Tijdens de zitting op 19 juni 2020, die via een Skype-beeldverbinding plaatsvond, was eiser niet aanwezig, maar zijn gemachtigde en de vertegenwoordiger van verweerder, vergezeld door een taxateur, waren wel aanwezig. De rechtbank oordeelde dat de beroepsgrond van eiser over de objectafbakening niet slaagde, omdat er geen geschil was over het aantal bergingen. Ook de stelling dat verweerder geen verslag van de hoorzitting had overgelegd, werd verworpen, aangezien dit verslag onderdeel uitmaakte van het dossier.
Eiser voerde verder aan dat de waarde van de woning te hoog was in vergelijking met andere objecten, maar de rechtbank oordeelde dat verweerder aannemelijk had gemaakt dat de waarde correct was vastgesteld.
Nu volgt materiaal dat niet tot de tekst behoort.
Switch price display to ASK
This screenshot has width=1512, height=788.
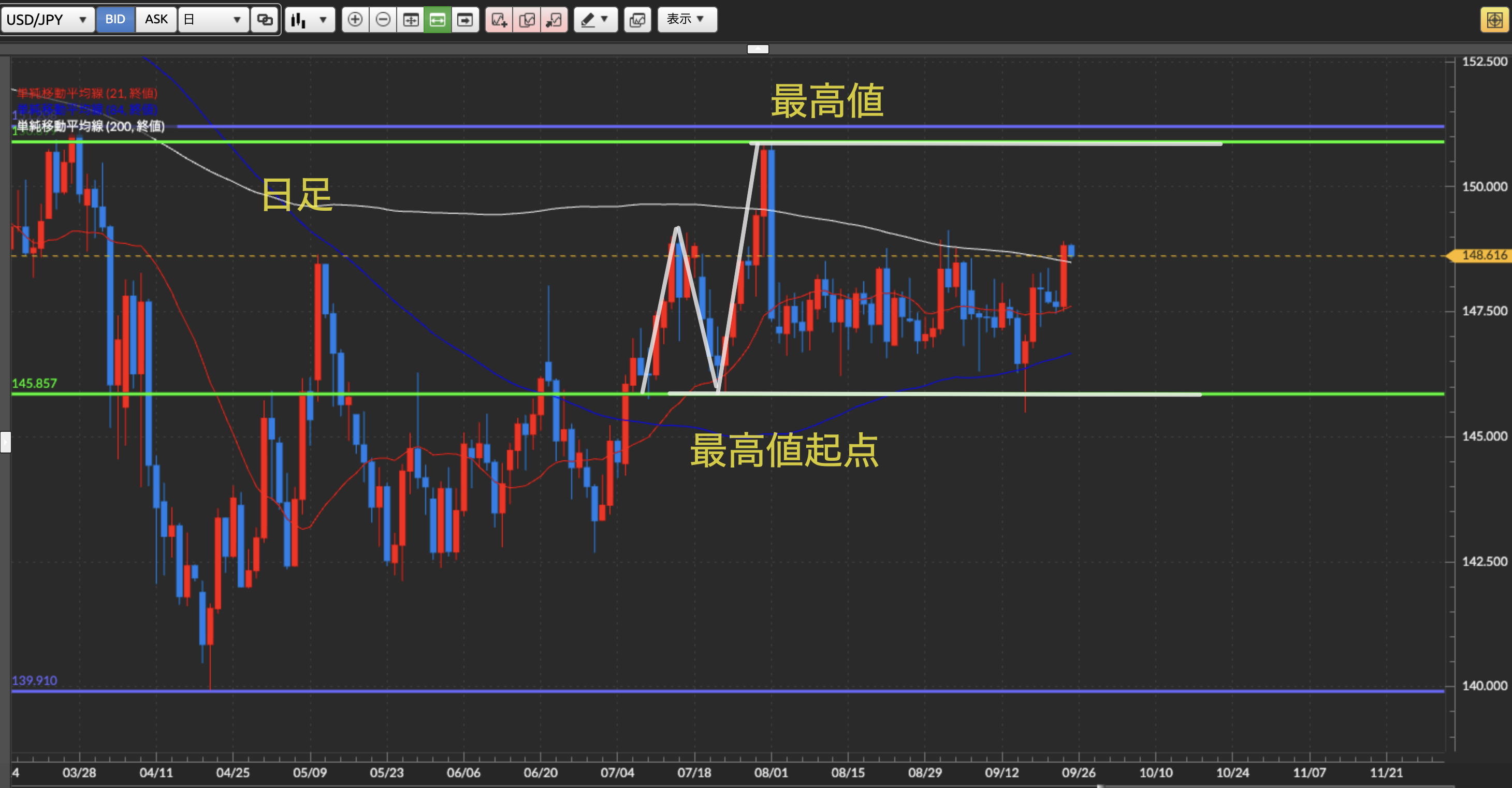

De taxatiematrix toonde aan dat de waardebepaling was onderbouwd met marktgegevens van vergelijkbare woningen. De rechtbank concludeerde dat het beroep ongegrond was en dat er geen aanleiding was voor een proceskostenveroordeling. De uitspraak werd niet openbaar uitgesproken vanwege coronamaatregelen, maar zal alsnog openbaar worden gemaakt zodra dat mogelijk is.